With laudable candour, HSBC has laid out just how badly that business, which trades under the HFC banner, is performing. In every product line, from mortgages to credit cards and car loans, defaults are worsening fast. Loans in the final quarter were souring at the astonishing rate of $51 million (£25 million) a day.
But it is the pick-up in the speed of write-offs that is so unnerving. Things are not just getting steadily worse, they are getting exponentially worse.
It may be that the bottom will soon be reached, but that was not the message from HSBC yesterday. There's scope for pain in the trailer parks and poorer suburbs of America if unemployment starts to pick up.
With $150 billion still extended to the poor and credit-impaired of the US, it is much too early to draw a line under this saga. Fortunately for HSBC, with its businesses elsewhere largely powering ahead and its balance sheet rock solid, it can easily afford to finance the losses.
But it is now time to admit that a serious mistake was made. There may have been some spin-off advantages to the Household deal, like useful expertise garnered in credit cards, but the business overall was a bust.
Mr Buffett tells us he looks at four things before buying anything.
1. Is it a business we understand? 2. Does it have favourable long-term economics? 3. Is the management able and trustworthy? 4. Is it a sensible price tag?
With the benefit of hindsight, HSBC's answers to those questions as it was poised to write the £9 billion cheque five years ago, should should have been: 1. No. We do not understand the credit-scoring methodology used by Household and we are ignorant of the methods used by third-party brokers to gull the poor into contracts they can't possibly honour.
2. No.
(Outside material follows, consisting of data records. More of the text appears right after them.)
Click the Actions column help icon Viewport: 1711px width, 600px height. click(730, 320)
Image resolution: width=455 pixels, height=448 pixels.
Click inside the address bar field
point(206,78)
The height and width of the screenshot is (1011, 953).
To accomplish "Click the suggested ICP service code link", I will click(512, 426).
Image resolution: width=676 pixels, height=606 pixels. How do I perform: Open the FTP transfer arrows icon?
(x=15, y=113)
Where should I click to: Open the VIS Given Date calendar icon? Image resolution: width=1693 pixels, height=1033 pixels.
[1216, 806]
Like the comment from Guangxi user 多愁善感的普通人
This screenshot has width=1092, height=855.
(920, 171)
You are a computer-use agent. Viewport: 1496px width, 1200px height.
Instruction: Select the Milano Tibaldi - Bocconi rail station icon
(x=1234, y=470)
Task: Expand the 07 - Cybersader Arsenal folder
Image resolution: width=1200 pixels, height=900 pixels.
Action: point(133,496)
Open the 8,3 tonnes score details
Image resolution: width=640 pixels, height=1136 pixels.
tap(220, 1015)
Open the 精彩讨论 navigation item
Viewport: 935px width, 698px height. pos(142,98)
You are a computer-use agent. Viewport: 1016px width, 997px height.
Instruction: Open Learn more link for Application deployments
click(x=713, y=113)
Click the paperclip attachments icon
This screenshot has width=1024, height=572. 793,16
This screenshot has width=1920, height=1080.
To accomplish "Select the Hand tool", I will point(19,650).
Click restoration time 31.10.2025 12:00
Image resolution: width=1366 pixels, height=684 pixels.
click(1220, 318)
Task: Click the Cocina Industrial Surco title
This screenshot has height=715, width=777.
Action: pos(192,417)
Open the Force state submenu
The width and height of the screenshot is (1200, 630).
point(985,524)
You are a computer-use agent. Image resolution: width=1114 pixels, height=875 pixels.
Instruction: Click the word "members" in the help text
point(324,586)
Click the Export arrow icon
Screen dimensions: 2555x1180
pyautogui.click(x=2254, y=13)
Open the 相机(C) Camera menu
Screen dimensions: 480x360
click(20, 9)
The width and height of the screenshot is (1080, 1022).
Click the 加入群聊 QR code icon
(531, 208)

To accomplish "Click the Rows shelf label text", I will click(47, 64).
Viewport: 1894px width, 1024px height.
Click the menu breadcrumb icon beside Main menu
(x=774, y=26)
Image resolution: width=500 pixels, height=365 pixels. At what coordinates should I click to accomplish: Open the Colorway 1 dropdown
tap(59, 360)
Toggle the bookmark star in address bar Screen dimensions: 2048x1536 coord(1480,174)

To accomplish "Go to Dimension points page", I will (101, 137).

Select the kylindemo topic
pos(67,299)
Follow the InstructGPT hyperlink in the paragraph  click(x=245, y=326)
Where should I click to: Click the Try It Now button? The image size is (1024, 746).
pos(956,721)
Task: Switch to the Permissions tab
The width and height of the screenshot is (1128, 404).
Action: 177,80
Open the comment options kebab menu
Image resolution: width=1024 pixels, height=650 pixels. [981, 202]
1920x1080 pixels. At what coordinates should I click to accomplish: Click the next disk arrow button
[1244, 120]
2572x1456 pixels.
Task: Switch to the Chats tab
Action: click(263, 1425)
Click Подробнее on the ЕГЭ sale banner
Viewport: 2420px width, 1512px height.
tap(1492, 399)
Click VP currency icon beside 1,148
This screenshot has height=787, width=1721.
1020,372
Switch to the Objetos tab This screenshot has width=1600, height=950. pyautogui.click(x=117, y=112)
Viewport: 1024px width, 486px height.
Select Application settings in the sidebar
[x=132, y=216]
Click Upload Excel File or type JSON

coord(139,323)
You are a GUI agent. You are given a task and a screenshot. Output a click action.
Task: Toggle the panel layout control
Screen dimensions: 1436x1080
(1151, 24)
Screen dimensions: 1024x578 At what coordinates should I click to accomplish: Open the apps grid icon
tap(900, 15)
Sub-prime lending was and should have remained a niche business. Generations of bankers past understood this and would have nothing to do with it. It will shrink back to a niche business once again. There is a simple reason why the poor default. They have no money.
3. Trustworthy? Well, they had just been fined almost $500 million to settle allegations of predatory pricing. Able? No. HSBC subsequently paid tens of millions of dollars in severance pay to rid itself of them.
4. In the light of questions 1, 2 and 3 - emphatically no.